Still, recent albums “Something” and “Moth” have earned the band plenty of admiration and respect, and lead singer Caroline Polachek is an established solo artist in her own right. In 2014, she released her debut album “Arcadia” under the pseudonym of Ramona Lisa, all while penning a track for Beyonce’s self-titled 2013 album the year prior.

Combining elements of inventive pop, synth and dreamwave with homage to some of the deepest idiosyncrasies of 80’s pop music, Chairlift is a Brooklyn-based duo comprised of Polachek (lead vocals, keyboards) and Patrick Wimberly (vocals, guitars, bass, drums). Rising from the same Brooklyn music scene of 2008 that produced indie music dandies such as Vampire Weekend, Yeasayer and MGMT, Chairlift brought their show to the Firebird on March 31.

Kicking off the set with the ethereal “Look Up” from the recently-released and critically acclaimed “Moth”, Chairlift turned to a couple of their more slow-burning, brooding numbers to begin the show, holding a couple of aces up their sleeves for safekeeping. After making their way through “Polymorphing” and the quirky yet deceivingly dark “Sidewalk Safari”, the first ace was dealt.

The ace — and Moth’s second single — “Romeo”, came fifth in the set, sounding all too big for the 400-capacity Firebird. “Step up, lover. Big talker, take a number. I’ve got all day to wipe the smile off your face,” Polachek confidently and mischievously crooned.

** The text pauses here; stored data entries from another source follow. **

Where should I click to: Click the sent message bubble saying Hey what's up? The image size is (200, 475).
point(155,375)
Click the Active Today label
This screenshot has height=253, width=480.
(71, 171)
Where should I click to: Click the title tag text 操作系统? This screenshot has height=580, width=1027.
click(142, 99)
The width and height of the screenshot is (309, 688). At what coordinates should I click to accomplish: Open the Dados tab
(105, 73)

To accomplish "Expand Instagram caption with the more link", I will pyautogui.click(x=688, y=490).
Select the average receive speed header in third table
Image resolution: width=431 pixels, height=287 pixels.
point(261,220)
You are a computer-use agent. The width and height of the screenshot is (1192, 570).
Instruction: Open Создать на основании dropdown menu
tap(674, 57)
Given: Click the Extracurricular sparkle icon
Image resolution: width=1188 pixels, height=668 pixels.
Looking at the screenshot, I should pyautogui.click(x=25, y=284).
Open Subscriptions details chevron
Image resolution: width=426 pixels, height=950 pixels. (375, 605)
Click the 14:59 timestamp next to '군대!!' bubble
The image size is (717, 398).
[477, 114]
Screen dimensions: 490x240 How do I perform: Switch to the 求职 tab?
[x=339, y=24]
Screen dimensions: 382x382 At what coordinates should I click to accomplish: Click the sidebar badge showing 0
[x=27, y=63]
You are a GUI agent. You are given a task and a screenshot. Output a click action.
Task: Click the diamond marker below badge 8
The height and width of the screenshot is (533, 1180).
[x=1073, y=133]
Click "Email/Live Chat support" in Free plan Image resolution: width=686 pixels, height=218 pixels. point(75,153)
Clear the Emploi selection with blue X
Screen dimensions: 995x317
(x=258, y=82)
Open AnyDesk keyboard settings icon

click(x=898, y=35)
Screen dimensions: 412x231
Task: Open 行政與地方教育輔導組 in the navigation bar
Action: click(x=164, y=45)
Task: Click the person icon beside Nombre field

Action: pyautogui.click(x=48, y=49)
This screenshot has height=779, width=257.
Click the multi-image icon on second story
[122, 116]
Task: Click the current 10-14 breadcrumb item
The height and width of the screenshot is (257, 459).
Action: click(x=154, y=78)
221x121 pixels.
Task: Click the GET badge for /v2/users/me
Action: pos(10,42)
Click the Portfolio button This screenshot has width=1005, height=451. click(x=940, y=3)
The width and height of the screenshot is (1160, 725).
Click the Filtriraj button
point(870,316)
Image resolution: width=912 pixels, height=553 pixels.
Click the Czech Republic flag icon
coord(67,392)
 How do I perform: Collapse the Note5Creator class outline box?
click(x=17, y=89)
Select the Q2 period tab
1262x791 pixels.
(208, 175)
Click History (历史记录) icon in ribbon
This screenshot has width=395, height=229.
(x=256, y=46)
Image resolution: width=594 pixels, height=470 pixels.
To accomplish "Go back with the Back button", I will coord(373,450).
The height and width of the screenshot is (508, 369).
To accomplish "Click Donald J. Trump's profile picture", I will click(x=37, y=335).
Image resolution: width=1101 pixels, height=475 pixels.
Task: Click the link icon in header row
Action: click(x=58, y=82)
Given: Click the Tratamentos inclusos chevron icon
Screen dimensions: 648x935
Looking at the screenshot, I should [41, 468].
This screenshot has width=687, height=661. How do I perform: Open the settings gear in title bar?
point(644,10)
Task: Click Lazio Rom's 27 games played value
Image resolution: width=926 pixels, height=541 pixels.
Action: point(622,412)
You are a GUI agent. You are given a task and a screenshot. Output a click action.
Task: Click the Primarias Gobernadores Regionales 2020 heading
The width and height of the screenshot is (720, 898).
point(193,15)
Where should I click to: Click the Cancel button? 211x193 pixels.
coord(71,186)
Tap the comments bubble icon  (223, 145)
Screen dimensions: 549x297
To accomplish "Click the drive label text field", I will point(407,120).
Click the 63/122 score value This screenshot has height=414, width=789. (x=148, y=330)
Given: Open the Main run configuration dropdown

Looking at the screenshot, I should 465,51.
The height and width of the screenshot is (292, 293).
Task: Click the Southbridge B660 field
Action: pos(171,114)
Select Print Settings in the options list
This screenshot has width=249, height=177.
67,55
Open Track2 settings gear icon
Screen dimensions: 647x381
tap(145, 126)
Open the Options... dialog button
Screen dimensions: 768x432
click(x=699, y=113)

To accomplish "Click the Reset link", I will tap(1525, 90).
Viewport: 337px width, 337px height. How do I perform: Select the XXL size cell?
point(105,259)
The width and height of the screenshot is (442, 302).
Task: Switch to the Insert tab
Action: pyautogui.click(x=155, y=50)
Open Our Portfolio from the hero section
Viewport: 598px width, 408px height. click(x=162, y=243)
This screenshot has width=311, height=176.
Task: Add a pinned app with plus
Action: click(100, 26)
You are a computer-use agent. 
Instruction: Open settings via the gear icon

Quickly following were the dreamy “Ottawa to Alaska” and a pair of infectious singles taken from 2012’s “Something” –”Amanaemonesia” and “I Belong in Your Arms”. Here, Chairlift showed off a rendition of “I Belong in Your Arms” that was slightly more restrained than the album version, going a long way to help the ebb and flow of the setlist that had suddenly gained a lot of steam since its almost-meditative beginnings.

Multi-instrumentalist and opening act Starchild & the New Romantic — also known off the stage as Bryndon Cook — joined Chairlift onstage for the emotional and vulnerable “Crying in Public”, dueting with Polachek throughout the song’s chorus. Cook himself graced the stage with an exceedingly debonair demeanor throughout his 45-minute opening set, channeling the spirits of artists such as Prince and Dev Hynes with his moody, pop-tinged R&B.

Chairlift brought their main set to a close with an exclamation point, dusting off the timeless “Bruises”, a nuanced near-replication of the studio recording that resulted in a massive sing-along. “Bruises” segued into the absolutely infectious and danceable cut “Moth to the Flame”, with handclaps, shimmering synths and all.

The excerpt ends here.